_Brief_
Take the entries that follow and return exactly the lines from the one holding "Given: Reload the page with the refresh icon" through the one holding "Task: Open the comments", both included. Nothing else is needed.

_Material provided_
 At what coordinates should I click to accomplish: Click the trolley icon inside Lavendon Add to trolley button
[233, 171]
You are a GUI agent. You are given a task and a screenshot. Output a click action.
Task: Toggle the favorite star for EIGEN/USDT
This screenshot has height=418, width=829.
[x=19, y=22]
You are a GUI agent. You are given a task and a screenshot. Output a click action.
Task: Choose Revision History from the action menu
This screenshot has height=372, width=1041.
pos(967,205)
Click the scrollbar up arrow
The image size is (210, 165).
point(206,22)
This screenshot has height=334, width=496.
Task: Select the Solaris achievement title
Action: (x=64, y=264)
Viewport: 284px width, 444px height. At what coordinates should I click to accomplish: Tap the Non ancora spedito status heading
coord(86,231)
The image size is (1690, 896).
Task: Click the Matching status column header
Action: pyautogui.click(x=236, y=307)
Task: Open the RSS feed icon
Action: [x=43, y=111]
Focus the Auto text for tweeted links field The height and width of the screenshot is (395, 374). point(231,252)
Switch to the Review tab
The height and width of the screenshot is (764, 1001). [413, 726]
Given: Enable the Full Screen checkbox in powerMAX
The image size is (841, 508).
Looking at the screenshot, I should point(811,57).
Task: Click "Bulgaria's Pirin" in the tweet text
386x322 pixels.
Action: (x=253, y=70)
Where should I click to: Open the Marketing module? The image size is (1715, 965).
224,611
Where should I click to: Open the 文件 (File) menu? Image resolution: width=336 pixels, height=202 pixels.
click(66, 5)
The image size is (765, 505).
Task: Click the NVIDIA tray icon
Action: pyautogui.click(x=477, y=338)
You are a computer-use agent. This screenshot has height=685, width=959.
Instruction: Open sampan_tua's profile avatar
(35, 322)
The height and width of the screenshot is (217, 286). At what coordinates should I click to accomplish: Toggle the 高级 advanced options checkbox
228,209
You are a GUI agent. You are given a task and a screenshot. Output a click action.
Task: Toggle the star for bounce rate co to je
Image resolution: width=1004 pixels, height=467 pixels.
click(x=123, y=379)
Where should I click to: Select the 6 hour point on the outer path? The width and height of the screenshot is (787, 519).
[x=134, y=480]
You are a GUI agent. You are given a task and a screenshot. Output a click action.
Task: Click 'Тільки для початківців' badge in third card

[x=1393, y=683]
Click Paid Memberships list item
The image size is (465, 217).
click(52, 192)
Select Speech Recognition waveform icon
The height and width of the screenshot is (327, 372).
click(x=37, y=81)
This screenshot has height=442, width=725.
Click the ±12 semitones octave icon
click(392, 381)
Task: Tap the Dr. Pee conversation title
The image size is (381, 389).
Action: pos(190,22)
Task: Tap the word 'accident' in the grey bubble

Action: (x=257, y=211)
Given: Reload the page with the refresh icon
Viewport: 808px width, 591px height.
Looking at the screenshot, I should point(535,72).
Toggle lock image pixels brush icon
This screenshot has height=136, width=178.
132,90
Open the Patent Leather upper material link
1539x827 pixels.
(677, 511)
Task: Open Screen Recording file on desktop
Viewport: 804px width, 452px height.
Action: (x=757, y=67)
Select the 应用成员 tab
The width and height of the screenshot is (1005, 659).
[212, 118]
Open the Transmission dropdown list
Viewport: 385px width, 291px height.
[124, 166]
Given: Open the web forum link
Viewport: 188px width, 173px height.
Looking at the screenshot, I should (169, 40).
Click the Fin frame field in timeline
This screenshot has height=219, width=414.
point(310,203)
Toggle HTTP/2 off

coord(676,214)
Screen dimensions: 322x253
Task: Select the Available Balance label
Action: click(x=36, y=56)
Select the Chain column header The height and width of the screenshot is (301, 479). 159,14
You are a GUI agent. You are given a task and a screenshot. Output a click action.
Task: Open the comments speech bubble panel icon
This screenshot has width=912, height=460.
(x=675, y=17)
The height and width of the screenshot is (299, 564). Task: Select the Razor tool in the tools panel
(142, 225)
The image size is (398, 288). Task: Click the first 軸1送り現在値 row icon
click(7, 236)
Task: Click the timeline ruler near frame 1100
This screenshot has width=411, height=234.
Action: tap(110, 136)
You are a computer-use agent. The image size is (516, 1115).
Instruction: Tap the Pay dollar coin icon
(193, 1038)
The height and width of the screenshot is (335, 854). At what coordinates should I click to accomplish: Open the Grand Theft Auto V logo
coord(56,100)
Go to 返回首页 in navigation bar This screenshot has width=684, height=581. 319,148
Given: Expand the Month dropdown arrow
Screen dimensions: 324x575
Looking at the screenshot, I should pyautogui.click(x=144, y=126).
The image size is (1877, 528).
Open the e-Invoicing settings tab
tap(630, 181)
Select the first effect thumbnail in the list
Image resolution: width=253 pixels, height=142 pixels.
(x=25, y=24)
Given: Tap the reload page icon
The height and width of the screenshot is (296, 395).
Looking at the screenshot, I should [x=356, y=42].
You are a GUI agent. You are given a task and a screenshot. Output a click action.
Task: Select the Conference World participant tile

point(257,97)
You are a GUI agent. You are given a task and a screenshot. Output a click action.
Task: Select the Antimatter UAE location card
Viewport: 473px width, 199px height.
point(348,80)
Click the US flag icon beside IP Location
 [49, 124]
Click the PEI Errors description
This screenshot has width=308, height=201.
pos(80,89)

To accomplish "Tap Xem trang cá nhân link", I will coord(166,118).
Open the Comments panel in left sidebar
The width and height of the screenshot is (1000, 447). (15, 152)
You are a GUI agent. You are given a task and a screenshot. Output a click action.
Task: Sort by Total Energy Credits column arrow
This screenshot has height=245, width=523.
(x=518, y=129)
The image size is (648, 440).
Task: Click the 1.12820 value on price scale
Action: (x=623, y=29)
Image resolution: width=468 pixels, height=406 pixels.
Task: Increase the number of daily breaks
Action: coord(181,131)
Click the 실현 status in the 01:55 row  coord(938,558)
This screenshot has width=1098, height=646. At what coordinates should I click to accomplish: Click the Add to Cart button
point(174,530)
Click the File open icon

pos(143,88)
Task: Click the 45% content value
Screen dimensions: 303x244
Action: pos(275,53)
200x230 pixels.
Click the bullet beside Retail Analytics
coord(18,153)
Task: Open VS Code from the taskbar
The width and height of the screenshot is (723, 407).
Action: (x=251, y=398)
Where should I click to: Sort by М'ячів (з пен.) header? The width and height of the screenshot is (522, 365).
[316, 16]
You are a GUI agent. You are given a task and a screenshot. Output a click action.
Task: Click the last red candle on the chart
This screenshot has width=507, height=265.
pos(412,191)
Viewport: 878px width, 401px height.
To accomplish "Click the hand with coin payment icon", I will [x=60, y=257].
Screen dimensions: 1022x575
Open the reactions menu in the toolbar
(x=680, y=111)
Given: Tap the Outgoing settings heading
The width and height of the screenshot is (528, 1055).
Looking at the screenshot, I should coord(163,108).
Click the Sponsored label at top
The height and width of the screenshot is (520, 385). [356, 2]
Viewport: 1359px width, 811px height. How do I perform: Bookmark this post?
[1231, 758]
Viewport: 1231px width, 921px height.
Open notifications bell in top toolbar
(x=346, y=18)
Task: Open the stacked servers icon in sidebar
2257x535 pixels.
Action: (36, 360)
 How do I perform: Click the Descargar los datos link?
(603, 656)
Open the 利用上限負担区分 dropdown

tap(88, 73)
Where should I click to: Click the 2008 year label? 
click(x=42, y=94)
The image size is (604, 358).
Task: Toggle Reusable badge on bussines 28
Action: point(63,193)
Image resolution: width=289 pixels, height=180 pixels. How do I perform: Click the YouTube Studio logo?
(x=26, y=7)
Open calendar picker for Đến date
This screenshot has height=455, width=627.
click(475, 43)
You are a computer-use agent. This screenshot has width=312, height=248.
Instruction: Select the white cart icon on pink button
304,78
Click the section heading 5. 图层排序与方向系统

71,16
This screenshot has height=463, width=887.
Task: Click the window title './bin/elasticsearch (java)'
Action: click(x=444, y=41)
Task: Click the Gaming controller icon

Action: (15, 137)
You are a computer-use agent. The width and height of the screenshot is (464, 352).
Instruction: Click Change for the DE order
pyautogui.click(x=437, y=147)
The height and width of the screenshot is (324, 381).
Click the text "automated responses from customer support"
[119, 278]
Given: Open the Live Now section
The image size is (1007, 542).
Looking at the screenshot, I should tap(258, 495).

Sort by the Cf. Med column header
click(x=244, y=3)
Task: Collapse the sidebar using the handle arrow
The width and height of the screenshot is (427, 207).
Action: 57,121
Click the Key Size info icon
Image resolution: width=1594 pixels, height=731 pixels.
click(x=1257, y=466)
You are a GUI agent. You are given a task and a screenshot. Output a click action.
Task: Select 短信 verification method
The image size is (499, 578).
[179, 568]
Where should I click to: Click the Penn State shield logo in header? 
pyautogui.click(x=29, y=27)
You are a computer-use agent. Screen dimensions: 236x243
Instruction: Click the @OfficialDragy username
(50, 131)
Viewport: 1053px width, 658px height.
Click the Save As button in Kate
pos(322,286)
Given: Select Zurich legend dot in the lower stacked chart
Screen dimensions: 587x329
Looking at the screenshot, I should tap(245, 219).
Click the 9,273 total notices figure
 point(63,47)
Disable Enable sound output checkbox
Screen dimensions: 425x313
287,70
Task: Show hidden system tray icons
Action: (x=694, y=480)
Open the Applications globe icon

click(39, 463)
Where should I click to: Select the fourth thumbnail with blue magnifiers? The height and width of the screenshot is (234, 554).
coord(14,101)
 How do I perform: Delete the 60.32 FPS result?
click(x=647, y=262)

_Written response_
Given: Reload the page with the refresh icon
Viewport: 808px width, 591px height.
Looking at the screenshot, I should point(535,72).
Toggle lock image pixels brush icon
This screenshot has height=136, width=178.
132,90
Open the Patent Leather upper material link
1539x827 pixels.
(677, 511)
Task: Open Screen Recording file on desktop
Viewport: 804px width, 452px height.
Action: (x=757, y=67)
Select the 应用成员 tab
The width and height of the screenshot is (1005, 659).
[212, 118]
Open the Transmission dropdown list
Viewport: 385px width, 291px height.
[124, 166]
Given: Open the web forum link
Viewport: 188px width, 173px height.
Looking at the screenshot, I should (169, 40).
Click the Fin frame field in timeline
This screenshot has height=219, width=414.
point(310,203)
Toggle HTTP/2 off

coord(676,214)
Screen dimensions: 322x253
Task: Select the Available Balance label
Action: click(x=36, y=56)
Select the Chain column header The height and width of the screenshot is (301, 479). 159,14
You are a GUI agent. You are given a task and a screenshot. Output a click action.
Task: Open the comments speech bubble panel icon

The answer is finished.